* WHAT NEEDS TO BE DONE *
Restate the lines exactly, starting at the line that contains "Where should I click to: Collapse" and finishing with the final line of the records.

##### INPUT MATERIAL

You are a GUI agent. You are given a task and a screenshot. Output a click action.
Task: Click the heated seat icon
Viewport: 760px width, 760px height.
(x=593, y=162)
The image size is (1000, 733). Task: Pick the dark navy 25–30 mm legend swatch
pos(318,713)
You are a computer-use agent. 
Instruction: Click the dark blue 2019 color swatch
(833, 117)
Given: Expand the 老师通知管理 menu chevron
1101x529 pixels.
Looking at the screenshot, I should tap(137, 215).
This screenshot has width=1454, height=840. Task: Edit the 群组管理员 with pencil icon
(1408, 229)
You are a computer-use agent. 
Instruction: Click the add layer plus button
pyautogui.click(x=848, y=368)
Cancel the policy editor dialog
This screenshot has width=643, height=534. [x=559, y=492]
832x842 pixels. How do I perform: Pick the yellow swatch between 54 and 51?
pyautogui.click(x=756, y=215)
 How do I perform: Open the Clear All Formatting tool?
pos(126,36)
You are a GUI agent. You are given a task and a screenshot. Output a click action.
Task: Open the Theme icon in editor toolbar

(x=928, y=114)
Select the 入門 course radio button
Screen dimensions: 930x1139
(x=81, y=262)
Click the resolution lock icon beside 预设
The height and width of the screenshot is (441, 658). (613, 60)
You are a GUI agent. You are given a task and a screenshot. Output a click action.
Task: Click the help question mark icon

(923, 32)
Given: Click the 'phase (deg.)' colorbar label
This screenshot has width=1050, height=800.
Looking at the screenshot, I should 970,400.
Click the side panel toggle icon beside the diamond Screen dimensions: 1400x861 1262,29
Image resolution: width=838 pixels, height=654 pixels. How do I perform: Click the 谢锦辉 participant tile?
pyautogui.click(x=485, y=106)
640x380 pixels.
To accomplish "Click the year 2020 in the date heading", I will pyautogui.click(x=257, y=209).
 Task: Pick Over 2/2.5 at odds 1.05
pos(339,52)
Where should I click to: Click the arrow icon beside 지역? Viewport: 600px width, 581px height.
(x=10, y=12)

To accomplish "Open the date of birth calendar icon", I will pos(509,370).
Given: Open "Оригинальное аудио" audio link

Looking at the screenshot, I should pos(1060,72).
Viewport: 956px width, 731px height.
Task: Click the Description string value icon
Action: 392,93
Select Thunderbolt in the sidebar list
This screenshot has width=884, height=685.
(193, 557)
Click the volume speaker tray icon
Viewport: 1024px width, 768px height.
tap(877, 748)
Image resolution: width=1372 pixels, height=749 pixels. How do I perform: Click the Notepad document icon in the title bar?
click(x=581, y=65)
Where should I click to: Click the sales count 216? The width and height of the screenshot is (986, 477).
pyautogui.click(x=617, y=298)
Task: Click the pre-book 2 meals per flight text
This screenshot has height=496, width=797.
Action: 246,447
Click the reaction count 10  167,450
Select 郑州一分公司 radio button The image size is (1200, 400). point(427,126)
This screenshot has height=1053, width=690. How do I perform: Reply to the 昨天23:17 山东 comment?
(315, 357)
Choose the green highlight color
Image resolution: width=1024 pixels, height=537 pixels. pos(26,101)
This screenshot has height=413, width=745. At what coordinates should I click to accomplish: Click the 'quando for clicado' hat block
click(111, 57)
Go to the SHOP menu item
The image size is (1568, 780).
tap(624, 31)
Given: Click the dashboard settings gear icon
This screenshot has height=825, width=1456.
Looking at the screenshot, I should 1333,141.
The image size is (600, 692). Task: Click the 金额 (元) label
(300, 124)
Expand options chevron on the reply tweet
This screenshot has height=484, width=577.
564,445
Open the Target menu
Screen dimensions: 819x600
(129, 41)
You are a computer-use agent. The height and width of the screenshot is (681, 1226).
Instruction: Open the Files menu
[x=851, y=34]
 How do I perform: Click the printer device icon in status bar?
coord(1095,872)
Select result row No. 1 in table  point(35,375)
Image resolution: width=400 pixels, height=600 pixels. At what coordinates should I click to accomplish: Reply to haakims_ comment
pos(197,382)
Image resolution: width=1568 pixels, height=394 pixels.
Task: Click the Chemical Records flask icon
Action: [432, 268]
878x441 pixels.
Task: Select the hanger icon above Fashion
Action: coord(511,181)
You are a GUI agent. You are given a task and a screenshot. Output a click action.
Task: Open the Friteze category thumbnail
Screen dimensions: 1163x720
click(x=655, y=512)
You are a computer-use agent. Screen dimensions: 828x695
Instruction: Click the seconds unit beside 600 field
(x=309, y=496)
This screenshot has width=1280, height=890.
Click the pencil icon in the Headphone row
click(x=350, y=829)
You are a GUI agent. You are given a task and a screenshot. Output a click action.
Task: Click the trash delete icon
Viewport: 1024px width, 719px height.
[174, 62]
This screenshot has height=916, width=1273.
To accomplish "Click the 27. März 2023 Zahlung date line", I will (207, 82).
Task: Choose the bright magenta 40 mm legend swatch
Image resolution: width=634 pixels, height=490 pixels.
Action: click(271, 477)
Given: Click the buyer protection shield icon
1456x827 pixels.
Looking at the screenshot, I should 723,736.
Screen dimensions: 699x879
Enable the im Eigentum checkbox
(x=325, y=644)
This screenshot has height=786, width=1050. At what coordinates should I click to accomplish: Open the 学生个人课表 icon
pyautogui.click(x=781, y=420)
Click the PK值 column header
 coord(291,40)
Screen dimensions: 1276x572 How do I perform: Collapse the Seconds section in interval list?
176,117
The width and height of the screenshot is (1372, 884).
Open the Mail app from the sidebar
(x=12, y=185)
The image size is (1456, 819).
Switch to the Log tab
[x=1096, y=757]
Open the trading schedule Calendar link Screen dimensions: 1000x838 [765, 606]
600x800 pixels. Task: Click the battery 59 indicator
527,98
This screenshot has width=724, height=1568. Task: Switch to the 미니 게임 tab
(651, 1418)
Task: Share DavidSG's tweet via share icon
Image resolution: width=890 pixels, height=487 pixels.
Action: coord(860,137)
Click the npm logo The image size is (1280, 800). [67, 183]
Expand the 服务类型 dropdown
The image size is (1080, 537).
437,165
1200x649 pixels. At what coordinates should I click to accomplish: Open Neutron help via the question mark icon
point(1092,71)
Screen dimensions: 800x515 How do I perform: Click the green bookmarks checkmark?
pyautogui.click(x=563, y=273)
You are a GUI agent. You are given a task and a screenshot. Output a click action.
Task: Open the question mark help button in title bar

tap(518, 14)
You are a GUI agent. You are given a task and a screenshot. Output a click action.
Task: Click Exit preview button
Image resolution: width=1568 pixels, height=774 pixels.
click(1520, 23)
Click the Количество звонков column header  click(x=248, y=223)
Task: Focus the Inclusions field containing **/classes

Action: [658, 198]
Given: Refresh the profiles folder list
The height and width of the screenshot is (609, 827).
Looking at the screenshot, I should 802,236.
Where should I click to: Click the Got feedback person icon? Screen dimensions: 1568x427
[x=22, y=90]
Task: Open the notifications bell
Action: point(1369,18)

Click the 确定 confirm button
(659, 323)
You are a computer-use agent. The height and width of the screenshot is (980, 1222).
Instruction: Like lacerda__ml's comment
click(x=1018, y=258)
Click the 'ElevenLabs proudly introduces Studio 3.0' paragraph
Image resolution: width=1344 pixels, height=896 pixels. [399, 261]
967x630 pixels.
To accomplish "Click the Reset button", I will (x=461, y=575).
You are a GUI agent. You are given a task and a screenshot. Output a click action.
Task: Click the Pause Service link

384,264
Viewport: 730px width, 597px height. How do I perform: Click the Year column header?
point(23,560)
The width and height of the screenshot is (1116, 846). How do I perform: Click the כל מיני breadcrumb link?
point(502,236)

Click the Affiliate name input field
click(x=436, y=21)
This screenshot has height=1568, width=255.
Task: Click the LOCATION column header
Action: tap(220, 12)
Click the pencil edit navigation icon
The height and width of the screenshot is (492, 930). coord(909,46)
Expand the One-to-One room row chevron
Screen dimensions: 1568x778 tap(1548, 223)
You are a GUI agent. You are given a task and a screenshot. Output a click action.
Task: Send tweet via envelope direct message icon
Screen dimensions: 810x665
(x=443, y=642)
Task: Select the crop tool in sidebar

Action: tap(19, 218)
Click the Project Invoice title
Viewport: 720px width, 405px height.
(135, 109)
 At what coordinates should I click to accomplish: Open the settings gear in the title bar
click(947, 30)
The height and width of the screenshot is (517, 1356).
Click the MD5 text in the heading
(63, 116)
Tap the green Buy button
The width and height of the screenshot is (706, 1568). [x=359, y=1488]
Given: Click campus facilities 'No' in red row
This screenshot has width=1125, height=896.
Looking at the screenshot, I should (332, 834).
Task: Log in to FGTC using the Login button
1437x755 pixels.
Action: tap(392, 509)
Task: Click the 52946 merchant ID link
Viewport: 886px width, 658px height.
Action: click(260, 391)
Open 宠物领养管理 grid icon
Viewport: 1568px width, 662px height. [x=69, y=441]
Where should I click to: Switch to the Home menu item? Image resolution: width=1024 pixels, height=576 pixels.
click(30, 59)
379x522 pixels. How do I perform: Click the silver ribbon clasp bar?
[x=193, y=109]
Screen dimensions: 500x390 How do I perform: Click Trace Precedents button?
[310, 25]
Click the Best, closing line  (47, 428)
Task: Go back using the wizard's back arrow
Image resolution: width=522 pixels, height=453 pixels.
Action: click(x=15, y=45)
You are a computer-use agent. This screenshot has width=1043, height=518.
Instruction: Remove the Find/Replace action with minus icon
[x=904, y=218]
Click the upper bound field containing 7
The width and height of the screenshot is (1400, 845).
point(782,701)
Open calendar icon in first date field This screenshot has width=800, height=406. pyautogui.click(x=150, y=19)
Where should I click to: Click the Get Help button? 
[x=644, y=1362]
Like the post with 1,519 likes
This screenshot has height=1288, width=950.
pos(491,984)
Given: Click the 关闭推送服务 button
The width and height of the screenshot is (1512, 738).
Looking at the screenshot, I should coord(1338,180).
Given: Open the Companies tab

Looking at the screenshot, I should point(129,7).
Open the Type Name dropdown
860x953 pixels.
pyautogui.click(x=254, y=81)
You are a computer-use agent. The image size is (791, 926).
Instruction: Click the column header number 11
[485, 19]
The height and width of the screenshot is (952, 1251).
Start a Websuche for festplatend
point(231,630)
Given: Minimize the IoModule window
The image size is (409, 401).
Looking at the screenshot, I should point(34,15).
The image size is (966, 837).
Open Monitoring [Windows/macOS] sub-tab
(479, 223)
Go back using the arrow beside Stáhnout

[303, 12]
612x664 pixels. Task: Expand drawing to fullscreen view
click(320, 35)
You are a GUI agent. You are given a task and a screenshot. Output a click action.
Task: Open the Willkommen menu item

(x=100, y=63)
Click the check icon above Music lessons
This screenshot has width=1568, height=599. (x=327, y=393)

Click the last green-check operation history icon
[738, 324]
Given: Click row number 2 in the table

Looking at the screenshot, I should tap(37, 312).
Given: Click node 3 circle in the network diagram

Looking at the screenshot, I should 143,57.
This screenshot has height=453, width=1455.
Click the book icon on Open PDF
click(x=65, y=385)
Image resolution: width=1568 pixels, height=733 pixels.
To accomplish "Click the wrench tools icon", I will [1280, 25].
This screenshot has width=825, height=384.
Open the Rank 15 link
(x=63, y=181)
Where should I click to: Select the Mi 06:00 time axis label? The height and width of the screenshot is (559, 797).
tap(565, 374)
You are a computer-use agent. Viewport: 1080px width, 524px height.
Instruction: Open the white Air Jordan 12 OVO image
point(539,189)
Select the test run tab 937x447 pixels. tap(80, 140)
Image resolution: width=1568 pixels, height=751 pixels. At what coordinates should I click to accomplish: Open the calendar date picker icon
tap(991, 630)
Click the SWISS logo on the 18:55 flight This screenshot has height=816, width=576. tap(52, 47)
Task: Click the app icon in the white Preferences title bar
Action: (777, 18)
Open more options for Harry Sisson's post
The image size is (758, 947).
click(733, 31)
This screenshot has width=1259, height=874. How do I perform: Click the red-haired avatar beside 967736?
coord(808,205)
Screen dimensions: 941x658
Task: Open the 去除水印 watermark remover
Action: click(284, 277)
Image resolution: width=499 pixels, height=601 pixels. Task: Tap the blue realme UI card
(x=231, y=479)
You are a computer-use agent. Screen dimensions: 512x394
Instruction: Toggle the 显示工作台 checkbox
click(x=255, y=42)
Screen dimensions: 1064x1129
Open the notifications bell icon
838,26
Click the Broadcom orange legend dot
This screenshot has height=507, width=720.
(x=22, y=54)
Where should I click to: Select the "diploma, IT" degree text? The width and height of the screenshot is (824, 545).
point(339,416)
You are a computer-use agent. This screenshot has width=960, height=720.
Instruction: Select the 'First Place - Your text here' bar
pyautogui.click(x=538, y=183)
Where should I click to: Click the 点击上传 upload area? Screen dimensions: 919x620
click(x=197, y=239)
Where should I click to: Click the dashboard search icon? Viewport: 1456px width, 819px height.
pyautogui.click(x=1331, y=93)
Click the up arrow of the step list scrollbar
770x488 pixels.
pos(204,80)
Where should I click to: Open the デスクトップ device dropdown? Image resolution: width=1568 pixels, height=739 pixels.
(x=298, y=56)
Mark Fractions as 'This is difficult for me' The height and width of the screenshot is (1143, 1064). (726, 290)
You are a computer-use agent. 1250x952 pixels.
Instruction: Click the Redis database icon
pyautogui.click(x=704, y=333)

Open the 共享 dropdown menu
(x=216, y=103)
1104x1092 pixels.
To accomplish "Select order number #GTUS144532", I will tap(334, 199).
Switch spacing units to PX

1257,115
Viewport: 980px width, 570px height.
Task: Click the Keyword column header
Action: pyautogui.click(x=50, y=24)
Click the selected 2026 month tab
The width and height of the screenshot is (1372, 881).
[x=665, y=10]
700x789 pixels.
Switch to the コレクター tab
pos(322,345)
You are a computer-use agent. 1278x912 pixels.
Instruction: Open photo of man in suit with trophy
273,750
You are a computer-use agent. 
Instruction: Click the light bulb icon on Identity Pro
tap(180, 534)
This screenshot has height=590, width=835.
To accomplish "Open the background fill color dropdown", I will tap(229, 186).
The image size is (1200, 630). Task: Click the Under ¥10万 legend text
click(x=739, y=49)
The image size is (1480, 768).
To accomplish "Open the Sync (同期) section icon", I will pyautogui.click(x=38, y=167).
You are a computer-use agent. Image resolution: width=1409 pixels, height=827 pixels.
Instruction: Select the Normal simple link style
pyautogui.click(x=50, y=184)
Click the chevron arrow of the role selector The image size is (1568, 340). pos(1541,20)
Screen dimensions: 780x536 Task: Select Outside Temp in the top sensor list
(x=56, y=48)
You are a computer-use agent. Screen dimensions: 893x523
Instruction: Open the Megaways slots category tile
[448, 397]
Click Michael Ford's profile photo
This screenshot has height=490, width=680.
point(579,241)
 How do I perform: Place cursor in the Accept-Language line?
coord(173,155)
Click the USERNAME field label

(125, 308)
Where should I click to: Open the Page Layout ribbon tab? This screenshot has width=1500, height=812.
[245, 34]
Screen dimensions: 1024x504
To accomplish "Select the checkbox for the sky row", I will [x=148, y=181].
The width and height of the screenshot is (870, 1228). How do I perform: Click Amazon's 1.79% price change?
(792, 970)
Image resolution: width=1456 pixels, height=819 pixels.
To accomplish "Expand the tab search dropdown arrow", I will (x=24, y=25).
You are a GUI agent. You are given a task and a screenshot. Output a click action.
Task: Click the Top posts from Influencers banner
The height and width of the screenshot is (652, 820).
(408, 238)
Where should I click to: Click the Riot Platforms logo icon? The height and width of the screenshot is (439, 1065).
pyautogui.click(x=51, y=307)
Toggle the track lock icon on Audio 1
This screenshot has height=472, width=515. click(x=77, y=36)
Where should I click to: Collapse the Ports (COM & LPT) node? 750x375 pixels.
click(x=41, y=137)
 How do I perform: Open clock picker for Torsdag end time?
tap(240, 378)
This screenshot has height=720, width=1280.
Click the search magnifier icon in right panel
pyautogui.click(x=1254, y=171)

##########

* REPLY TO THE EXERCISE *
Where should I click to: Collapse the Ports (COM & LPT) node? 750x375 pixels.
click(x=41, y=137)
 How do I perform: Open clock picker for Torsdag end time?
tap(240, 378)
This screenshot has height=720, width=1280.
Click the search magnifier icon in right panel
pyautogui.click(x=1254, y=171)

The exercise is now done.